Narcissa soupira plus profondément, ses épaules s'affaissant. Elle se tourna vers Hermione, ignorant volontairement les piques de son mari.

— Donc, je disais… et votre ami, Harry Potter, il était proche d'Ashley ? demanda-t-elle, sa voix retrouvant une certaine douceur.

Hermione hocha timidement la tête.

— Oui… Harry et elle étaient très proches. Ashley avait ce don… elle était le pilier de notre groupe. La seule capable de rassembler Gryffondors et Serpentards sans que personne ne s'entretue, expliqua-t-elle, la voix tremblante d'émotion.

Lucius, incapable de se contenir, laissa échapper un rire amer.

— Sauf elle, fit-il remarquer, son ton glacial coupant.

Narcissa, cette fois, pivota brusquement vers lui, son regard glacial.

— Assez, Lucius, dit-elle d'un ton tranchant. Si tu n'es pas capable de contribuer autrement qu'en lançant des remarques inutiles, tu peux partir.

Lucius fronça les sourcils, pris au dépourvu. Mais quelque chose dans le regard de Narcissa l'incita à se taire, même s'il continua de bouillir intérieurement. Elle inspira profondément et se tourna alors vers Drago, qui semblait sur le point de s'effondrer.

— Bon. Maintenant, Drago, prépare-toi. Tu vas raccompagner Mademoiselle Granger à Poudlard. Nous nous occuperons de tout ici, ajouta-t-elle en posant une main douce mais ferme sur son fils.

Drago hocha lentement la tête et, d'un mouvement las, fit signe à Hermione de le suivre.

Après un portoloin qui les transporta directement à Pré-au-Lard, Drago et Hermione marchèrent côte à côte en silence, la tension palpable. La lumière grise de l'aube accentuait leurs cernes, témoins d'une nuit sans sommeil. Lorsqu'ils franchirent les portes massives du château, Drago s'arrêta brusquement, obligeant Hermione à faire de même.

— Merci, Granger… d'être restée avec moi, murmura-t-il, les yeux rivés sur le sol.

Hermione, prise au dépourvu par la sincérité de ses paroles, sentit son cœur se serrer.

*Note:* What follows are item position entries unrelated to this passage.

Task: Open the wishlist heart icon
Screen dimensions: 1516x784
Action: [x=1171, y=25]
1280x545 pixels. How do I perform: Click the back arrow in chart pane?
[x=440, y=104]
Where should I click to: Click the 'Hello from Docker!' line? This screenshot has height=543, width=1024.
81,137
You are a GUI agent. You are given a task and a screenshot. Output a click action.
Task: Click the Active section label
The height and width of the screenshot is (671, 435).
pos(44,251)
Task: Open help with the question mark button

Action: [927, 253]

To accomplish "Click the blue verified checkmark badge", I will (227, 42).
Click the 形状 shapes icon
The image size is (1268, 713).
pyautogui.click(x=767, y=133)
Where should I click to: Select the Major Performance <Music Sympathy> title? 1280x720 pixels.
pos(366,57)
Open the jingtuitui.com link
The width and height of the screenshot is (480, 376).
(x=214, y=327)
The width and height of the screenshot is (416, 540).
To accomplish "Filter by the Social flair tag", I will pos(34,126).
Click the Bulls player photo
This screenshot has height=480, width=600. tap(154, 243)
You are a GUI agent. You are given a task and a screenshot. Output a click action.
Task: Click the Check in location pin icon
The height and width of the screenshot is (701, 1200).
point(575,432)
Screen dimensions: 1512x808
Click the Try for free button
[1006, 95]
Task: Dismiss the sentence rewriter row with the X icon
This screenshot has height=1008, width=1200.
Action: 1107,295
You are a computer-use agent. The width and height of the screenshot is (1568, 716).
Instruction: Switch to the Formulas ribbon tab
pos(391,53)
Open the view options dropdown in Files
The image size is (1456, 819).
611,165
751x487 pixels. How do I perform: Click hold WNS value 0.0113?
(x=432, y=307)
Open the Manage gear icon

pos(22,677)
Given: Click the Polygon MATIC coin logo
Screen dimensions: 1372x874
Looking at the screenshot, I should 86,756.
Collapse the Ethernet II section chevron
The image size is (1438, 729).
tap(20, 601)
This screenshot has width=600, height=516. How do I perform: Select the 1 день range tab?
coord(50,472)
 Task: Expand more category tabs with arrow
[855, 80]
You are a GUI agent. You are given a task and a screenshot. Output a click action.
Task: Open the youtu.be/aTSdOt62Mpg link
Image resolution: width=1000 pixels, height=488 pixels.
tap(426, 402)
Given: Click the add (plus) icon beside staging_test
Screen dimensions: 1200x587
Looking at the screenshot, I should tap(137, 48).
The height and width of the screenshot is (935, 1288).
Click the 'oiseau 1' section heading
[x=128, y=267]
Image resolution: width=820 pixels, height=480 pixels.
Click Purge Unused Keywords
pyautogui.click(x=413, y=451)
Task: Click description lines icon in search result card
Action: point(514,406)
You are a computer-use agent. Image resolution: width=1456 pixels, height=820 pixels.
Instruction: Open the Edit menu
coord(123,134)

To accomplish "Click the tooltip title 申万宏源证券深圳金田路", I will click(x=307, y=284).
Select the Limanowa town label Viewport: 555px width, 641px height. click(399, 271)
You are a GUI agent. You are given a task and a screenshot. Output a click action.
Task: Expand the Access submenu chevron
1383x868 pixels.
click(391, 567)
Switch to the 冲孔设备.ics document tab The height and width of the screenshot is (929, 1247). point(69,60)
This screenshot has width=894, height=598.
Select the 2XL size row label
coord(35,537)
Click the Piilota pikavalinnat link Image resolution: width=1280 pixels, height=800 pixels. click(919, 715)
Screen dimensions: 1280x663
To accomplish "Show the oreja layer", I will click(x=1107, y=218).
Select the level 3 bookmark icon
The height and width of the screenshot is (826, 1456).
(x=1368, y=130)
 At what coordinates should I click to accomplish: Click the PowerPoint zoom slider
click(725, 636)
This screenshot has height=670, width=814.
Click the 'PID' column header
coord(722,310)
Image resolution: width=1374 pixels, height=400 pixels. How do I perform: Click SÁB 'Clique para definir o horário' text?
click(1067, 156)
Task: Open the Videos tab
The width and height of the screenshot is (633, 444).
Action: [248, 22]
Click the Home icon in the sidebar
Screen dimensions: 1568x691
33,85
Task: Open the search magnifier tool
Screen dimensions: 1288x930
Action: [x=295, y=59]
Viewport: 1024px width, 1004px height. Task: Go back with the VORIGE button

— Merci de m'avoir permis de rester, Malefoy, répondit-elle doucement, un faible sourire éclairant son visage.

Ils se regardèrent un moment, une étrange connexion se formant entre eux. Lentement, presque inconsciemment, Drago posa ses mains sur les épaules d'Hermione et l'attira doucement contre lui. Elle se laissa faire, ses bras trouvant naturellement leur place autour de lui.

Le contact était inattendu mais réconfortant, comme un baume sur leurs blessures ouvertes. Hermione sentit la chaleur du corps de Drago, et une étrange sensation d'apaisement s'installa. Ni l'un ni l'autre ne voulaient que cet instant prenne fin.

— C'est la meilleure, ça ! lança une voix moqueuse derrière eux.